Recorded data
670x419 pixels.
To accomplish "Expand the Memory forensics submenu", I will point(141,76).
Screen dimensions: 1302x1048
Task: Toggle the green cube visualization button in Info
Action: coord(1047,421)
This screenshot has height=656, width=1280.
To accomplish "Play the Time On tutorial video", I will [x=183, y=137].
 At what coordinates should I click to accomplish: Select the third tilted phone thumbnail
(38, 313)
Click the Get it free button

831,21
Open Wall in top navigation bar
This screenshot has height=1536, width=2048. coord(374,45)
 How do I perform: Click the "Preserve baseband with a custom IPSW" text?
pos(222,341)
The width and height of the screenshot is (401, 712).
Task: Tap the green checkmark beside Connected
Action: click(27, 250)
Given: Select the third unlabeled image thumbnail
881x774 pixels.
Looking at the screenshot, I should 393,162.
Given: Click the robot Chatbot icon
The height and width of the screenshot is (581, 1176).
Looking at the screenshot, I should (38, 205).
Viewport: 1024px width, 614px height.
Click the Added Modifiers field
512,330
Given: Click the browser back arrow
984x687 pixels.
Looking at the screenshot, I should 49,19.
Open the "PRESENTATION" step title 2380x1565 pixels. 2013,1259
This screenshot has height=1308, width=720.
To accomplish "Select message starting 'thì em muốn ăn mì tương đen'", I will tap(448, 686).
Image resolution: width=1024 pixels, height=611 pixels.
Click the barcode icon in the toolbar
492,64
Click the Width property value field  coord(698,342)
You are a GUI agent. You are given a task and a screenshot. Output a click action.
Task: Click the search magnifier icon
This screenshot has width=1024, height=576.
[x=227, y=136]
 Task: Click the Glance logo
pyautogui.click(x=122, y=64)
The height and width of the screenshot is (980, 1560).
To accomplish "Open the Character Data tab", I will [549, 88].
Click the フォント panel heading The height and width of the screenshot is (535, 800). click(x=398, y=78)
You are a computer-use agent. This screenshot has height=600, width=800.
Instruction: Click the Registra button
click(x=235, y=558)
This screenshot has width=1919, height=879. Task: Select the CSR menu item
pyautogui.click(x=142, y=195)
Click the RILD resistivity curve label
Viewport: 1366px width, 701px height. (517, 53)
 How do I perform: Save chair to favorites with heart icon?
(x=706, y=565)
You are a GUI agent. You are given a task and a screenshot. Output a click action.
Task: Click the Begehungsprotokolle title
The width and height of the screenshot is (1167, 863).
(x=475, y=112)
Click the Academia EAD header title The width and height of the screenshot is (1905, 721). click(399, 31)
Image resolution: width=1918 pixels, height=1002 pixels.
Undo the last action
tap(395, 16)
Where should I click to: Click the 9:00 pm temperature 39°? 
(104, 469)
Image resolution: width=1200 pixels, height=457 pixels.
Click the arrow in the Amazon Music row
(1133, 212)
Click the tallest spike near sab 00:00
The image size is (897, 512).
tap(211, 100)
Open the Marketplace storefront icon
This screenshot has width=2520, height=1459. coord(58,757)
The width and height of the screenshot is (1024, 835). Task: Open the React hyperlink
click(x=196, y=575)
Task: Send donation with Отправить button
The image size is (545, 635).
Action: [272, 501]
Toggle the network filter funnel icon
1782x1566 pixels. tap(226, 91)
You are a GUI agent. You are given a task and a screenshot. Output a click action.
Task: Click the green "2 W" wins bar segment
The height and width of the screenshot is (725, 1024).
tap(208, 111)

**Problem description**
Rewrite all the records above as a numbered list, leaving out any blank lines.

**Answer below**
1. 670x419 pixels.
2. To accomplish "Expand the Memory forensics submenu", I will point(141,76).
3. Screen dimensions: 1302x1048
4. Task: Toggle the green cube visualization button in Info
5. Action: coord(1047,421)
6. This screenshot has height=656, width=1280.
7. To accomplish "Play the Time On tutorial video", I will [x=183, y=137].
8.  At what coordinates should I click to accomplish: Select the third tilted phone thumbnail
9. (38, 313)
10. Click the Get it free button
11. 831,21
12. Open Wall in top navigation bar
13. This screenshot has height=1536, width=2048. coord(374,45)
14.  How do I perform: Click the "Preserve baseband with a custom IPSW" text?
15. pos(222,341)
16. The width and height of the screenshot is (401, 712).
17. Task: Tap the green checkmark beside Connected
18. Action: click(27, 250)
19. Given: Select the third unlabeled image thumbnail
20. 881x774 pixels.
21. Looking at the screenshot, I should 393,162.
22. Given: Click the robot Chatbot icon
23. The height and width of the screenshot is (581, 1176).
24. Looking at the screenshot, I should (38, 205).
25. Viewport: 1024px width, 614px height.
26. Click the Added Modifiers field
27. 512,330
28. Given: Click the browser back arrow
29. 984x687 pixels.
30. Looking at the screenshot, I should 49,19.
31. Open the "PRESENTATION" step title 2380x1565 pixels. 2013,1259
32. This screenshot has height=1308, width=720.
33. To accomplish "Select message starting 'thì em muốn ăn mì tương đen'", I will tap(448, 686).
34. Image resolution: width=1024 pixels, height=611 pixels.
35. Click the barcode icon in the toolbar
36. 492,64
37. Click the Width property value field  coord(698,342)
38. You are a GUI agent. You are given a task and a screenshot. Output a click action.
39. Task: Click the search magnifier icon
40. This screenshot has width=1024, height=576.
41. [x=227, y=136]
42.  Task: Click the Glance logo
43. pyautogui.click(x=122, y=64)
44. The height and width of the screenshot is (980, 1560).
45. To accomplish "Open the Character Data tab", I will [549, 88].
46. Click the フォント panel heading The height and width of the screenshot is (535, 800). click(x=398, y=78)
47. You are a computer-use agent. This screenshot has height=600, width=800.
48. Instruction: Click the Registra button
49. click(x=235, y=558)
50. This screenshot has width=1919, height=879. Task: Select the CSR menu item
51. pyautogui.click(x=142, y=195)
52. Click the RILD resistivity curve label
53. Viewport: 1366px width, 701px height. (517, 53)
54.  How do I perform: Save chair to favorites with heart icon?
55. (x=706, y=565)
56. You are a GUI agent. You are given a task and a screenshot. Output a click action.
57. Task: Click the Begehungsprotokolle title
58. The width and height of the screenshot is (1167, 863).
59. (x=475, y=112)
60. Click the Academia EAD header title The width and height of the screenshot is (1905, 721). click(399, 31)
61. Image resolution: width=1918 pixels, height=1002 pixels.
62. Undo the last action
63. tap(395, 16)
64. Where should I click to: Click the 9:00 pm temperature 39°? 
65. (104, 469)
66. Image resolution: width=1200 pixels, height=457 pixels.
67. Click the arrow in the Amazon Music row
68. (1133, 212)
69. Click the tallest spike near sab 00:00
70. The image size is (897, 512).
71. tap(211, 100)
72. Open the Marketplace storefront icon
73. This screenshot has width=2520, height=1459. coord(58,757)
74. The width and height of the screenshot is (1024, 835). Task: Open the React hyperlink
75. click(x=196, y=575)
76. Task: Send donation with Отправить button
77. The image size is (545, 635).
78. Action: [272, 501]
79. Toggle the network filter funnel icon
80. 1782x1566 pixels. tap(226, 91)
81. You are a GUI agent. You are given a task and a screenshot. Output a click action.
82. Task: Click the green "2 W" wins bar segment
83. The height and width of the screenshot is (725, 1024).
84. tap(208, 111)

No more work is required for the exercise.